ETA: I just read some of the last responses, and I agree with a lot of what's been said. DS has been ahead in many skills and yet on the lower end of the normal range for others. As a baby I could clearly see he was developing really fast in fine motor and verbal skills, but not as fast in gross motor skills. I think every kid has their "strengths", they're all different and the normal range is VERY wide.

crl
12-06-2011, 08:43 PM
Well, ds' preschool had all the kids "sign in" every morning. So he could write his (very long) first name when he was three--but an older three. I think he was on the late side in his class, but since it was a daily task for all the kids I would think they may have mastered it a bit early on average.

I think he was at least four before he really started recognizing other kid's names. The school that had them sign in also had symbols associated with each kid and they encouraged the kid's to associate the symbols with the names and cubbies and mail boxes.

Catherine

Uno-Mom
12-06-2011, 08:49 PM
Well, ds' preschool had all the kids "sign in" every morning. So he could write his (very long) first name when he was three--but an older three. I think he was on the late side in his class, but since it was a daily task for all the kids I would think they may have mastered it a bit early on average.

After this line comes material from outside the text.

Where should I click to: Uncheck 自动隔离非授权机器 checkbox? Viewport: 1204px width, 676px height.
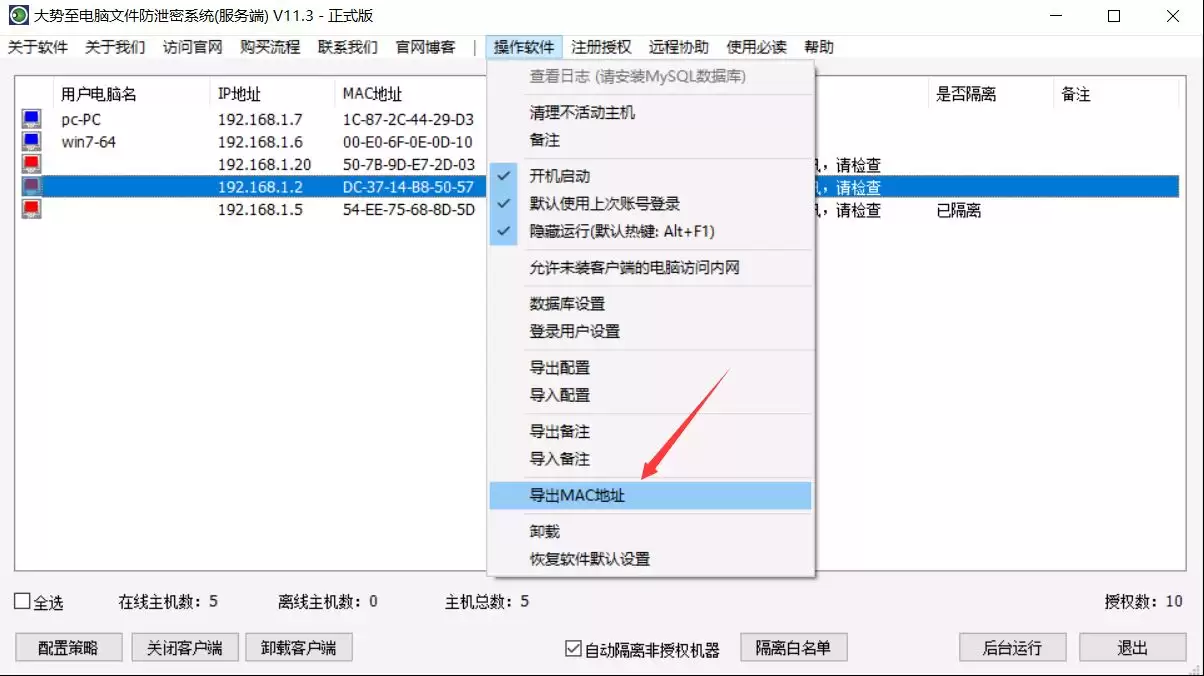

I think he was at least four before he really started recognizing other kid's names. The school that had them sign in also had symbols associated with each kid and they encouraged the kid's to associate the symbols with the names and cubbies and mail boxes.

Catherine

Oh hey, that's a good point. I wonder if this is a (totally unimportant) area where daycare kids pick up a trick early - in daycare world there is always something labeled with your name. Sprog has a hook for her coat and also a sitting mat for circle time. Duh... I was wondering where she picked up her name-recognition skills.

egoldber
12-06-2011, 09:23 PM
Oh hey, that's a good point. I wonder if this is a (totally unimportant) area where daycare kids pick up a trick early - in daycare world there is always something labeled with your name.

Yes, this is what I meant above. Since she was a young 2, younger DD has been in a class with many of the same kids where EVERYTHING is labeled. Cubbies, photos in the classroom, artwork, backpacks, etc. And she doesn't see it for a couple hours a day, it's several hours every day.

KrisM
12-06-2011, 10:01 PM
All mine were shortly after 3, when they started preschool. First thing for preschool, is answering the question of the day with the parent. To do that, the child first finds his name among all the tags for the class. DS2 didn't know his at all in Sept. Now, he gets it right quickly.

And, we just tonight practiced the names in our family so that he can start to learn them for Christmas morning. The kids pass out gifts and I want him to be able to this year, too. He did pretty well by focusing on the first letter.

Out loud, he can spell his name, mom, dad, and DD's name. He can't do DS1's name. He can also do his name backwards :).

Melaine
12-06-2011, 10:12 PM
I agree this is definitely a daycare thing....my kids never see their friends names written except maybe on a birthday card or cake so they wouldn't recognize them. Of course, they have been able to recognize their names and family names for a long time because we write them notes, etc. My first thought was why would a toddler recognize a friend's name....I forgot things are different in a classroom setting.

vonfirmath
12-07-2011, 11:07 AM
My son's childcare mommy did have them do worksheets, and wrote their names on the sheet (So they would go home with the right parent) I'm positive that is where he learned it -- watching her write his name over and over.